TEMPO/Ishomuddin
Topik
Selasa, 10 Mei 2011 | 19:19 WIB
Warga Madiun Kembali Temukan Arca
TEMPO Interaktif, Madiun - Sebuah benda purbakala berupa arca kembali ditemukan warga di Dusun Jomblangbetek, Desa Sidorejo, Kecamatan Saradan, Kabupaten Madiun, Jawa Timur. Arca tersebut terbuat dari pahatan batu berbentuk patung perempuan dengan kedua tangan menengadah dan kaki bersila. Tinggi arca sekitar 40 sentimeter dengan lebar sekitar 20 sentimeter.
Saat ditemukan, arca ini berada menempel tepat di depan pahatan batu berbentuk miniatur seperti atap rumah dengan ukuran tinggi sekitar 50 sentimeter, panjang 70 sentimeter, dan lebar 30 sentimeter. Beberapa bagian miniatur atap rumah itu sudah patah karena lapuknya usia benda. Belum diketahui jenis atau nama arca dan makna dari arca beserta pahatan miniatur atap rumah tersebut.
Arca ini pertama kali ditemukan Senin 9 Mei 2011 oleh dua warga setempat, Sadji, 51 tahun, dan Sumarji, 35 tahun. “Saat itu saya sedang mencangkul tanah untuk membuat saluran air dari sawah yang airnya merembes dan meluber ke jalan,” jelas Sadji saat ditemui di rumahnya Selasa 10 Mei 2011.
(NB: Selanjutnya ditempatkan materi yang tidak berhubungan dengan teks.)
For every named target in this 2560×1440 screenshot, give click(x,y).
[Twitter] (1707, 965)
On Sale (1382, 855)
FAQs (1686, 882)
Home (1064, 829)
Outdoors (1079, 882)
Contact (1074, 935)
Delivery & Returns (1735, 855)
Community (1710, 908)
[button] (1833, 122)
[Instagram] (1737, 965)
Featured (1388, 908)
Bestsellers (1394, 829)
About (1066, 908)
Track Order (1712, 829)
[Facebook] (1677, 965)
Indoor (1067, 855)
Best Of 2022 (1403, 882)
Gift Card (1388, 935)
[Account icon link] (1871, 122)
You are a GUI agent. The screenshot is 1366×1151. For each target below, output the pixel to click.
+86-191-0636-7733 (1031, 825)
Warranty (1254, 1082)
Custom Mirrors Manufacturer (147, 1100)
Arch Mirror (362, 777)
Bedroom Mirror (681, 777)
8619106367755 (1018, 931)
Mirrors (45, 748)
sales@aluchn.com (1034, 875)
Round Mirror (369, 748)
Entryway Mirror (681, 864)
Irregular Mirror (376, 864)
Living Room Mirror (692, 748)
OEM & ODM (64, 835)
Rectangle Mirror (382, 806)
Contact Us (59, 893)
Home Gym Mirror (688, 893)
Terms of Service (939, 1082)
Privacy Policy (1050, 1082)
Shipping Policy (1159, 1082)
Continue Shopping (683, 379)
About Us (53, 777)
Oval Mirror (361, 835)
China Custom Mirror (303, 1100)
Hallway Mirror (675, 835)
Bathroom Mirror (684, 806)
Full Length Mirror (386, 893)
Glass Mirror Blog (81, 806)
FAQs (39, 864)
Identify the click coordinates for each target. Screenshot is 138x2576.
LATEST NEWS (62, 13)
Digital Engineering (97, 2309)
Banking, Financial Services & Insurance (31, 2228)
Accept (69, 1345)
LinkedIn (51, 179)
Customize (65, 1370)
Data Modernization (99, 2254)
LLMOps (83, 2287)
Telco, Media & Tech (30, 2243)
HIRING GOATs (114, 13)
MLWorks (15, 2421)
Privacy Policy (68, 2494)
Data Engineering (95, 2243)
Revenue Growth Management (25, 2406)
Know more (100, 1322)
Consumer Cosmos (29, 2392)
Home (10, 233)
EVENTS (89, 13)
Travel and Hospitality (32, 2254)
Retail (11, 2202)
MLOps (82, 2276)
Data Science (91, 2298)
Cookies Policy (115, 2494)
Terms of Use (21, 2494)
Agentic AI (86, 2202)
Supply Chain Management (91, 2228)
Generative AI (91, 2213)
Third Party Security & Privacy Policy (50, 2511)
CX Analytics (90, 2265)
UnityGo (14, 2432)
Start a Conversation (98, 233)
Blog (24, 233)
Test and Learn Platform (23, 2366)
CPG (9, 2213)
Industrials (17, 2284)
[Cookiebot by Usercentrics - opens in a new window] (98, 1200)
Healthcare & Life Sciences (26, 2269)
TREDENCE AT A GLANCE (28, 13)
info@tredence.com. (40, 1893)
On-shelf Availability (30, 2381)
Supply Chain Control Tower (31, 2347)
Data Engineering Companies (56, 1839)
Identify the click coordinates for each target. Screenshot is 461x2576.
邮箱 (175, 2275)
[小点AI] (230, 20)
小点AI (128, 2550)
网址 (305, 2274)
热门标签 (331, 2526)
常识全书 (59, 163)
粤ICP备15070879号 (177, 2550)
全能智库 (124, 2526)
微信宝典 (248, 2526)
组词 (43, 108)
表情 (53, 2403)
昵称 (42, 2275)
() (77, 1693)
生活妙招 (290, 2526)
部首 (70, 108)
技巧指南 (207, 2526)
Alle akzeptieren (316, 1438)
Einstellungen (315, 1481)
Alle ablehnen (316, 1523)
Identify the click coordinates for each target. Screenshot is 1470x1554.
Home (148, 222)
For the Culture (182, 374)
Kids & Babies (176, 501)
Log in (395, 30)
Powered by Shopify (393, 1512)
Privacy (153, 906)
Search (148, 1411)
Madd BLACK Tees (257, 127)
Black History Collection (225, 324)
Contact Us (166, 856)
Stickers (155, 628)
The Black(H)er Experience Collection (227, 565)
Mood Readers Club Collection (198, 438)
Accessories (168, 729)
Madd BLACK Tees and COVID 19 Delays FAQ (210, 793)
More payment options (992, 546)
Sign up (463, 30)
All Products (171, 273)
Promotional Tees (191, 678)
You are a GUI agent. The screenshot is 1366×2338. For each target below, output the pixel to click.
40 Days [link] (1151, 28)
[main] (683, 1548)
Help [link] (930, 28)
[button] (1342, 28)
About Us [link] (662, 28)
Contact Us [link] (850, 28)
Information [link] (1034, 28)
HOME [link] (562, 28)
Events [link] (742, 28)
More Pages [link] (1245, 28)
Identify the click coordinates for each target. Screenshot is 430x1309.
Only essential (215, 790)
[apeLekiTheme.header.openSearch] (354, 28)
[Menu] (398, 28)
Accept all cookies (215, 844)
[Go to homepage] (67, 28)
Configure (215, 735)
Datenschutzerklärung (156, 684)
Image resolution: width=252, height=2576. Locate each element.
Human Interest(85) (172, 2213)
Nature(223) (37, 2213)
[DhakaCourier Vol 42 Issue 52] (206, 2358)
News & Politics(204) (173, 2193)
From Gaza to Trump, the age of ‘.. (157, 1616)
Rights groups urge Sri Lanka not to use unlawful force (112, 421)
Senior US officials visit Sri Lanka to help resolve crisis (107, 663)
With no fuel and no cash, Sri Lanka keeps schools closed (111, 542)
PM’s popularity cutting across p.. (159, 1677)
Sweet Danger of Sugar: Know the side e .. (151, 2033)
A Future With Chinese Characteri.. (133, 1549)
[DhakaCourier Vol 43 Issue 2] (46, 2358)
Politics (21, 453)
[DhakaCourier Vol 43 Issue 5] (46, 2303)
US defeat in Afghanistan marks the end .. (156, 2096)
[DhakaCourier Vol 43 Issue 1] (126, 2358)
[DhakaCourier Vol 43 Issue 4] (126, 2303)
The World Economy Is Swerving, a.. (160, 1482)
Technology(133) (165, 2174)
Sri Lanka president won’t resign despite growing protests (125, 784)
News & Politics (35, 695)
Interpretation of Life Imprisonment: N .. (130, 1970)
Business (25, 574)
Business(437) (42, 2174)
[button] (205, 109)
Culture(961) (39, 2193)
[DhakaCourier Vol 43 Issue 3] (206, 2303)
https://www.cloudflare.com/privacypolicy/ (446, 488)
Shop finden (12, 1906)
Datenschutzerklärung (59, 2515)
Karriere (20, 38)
Sadji menggali lahan dekat Sungai Jomblang yang berada di selatan jalan yang sedang diperbaiki. Setelah menggali dengan kedalaman sekitar 70 sentimeter, cangkulnya tiba-tiba menghantam sebuah batu bata berukuran lebih besar dari batu bata sekarang. Diduga batu bata itu merupakan batu bata kuno. Melihat batu bata kuno ini semakin membuatnya penasaran. Setelah digali, ternyata ditemukan sebuah patung yang dari batu yang dianggap sebagai arca. “Waktu ditemukan, posisi arca menghadap ke timur laut,” jelas Sadji.
Petugas Penilik Kebudayaan Unit Pelaksana Teknis (UPT) Dinas Pendidikan dan Kebudayaan Kecamatan Saradan Adhi Purnomo memperkirakan arca tersebut merupakan bagian dari situs Mangiran yang ada di wilayah sekitar. “Lebih validnya dan yang berwenang adalah Balai Pelestarian Peninggalan Purbakala (BP3) Trowulan, Mojokerto. Kami akan melaporkan temuan arca ini ke BP3,” jelasnya saat melihat temuan arca. Ia tak bisa menyebutkan jenis atau nama arca tersebut.
Sebelumnya, di desa setempat juga ditemukan dua buah arca yakni Arca Jaladwara pada 12 Februari 2010 dan Arca Lingga Yoni pada 8 Maret 2010. Kedua arca tersebut diperkirakan dari situs candi di Desa Sebayi, Kecamatan Gemarang, Kabupaten Madiun, yang hanyut terbawa arus sungai dan sudah terpendam lama. Kedua arca tersebut diperkirakan dibuat di abad XIV sampai XVI jaman Kerajaan Majapahit dan digunakan untuk perlengkapan persembahyangan.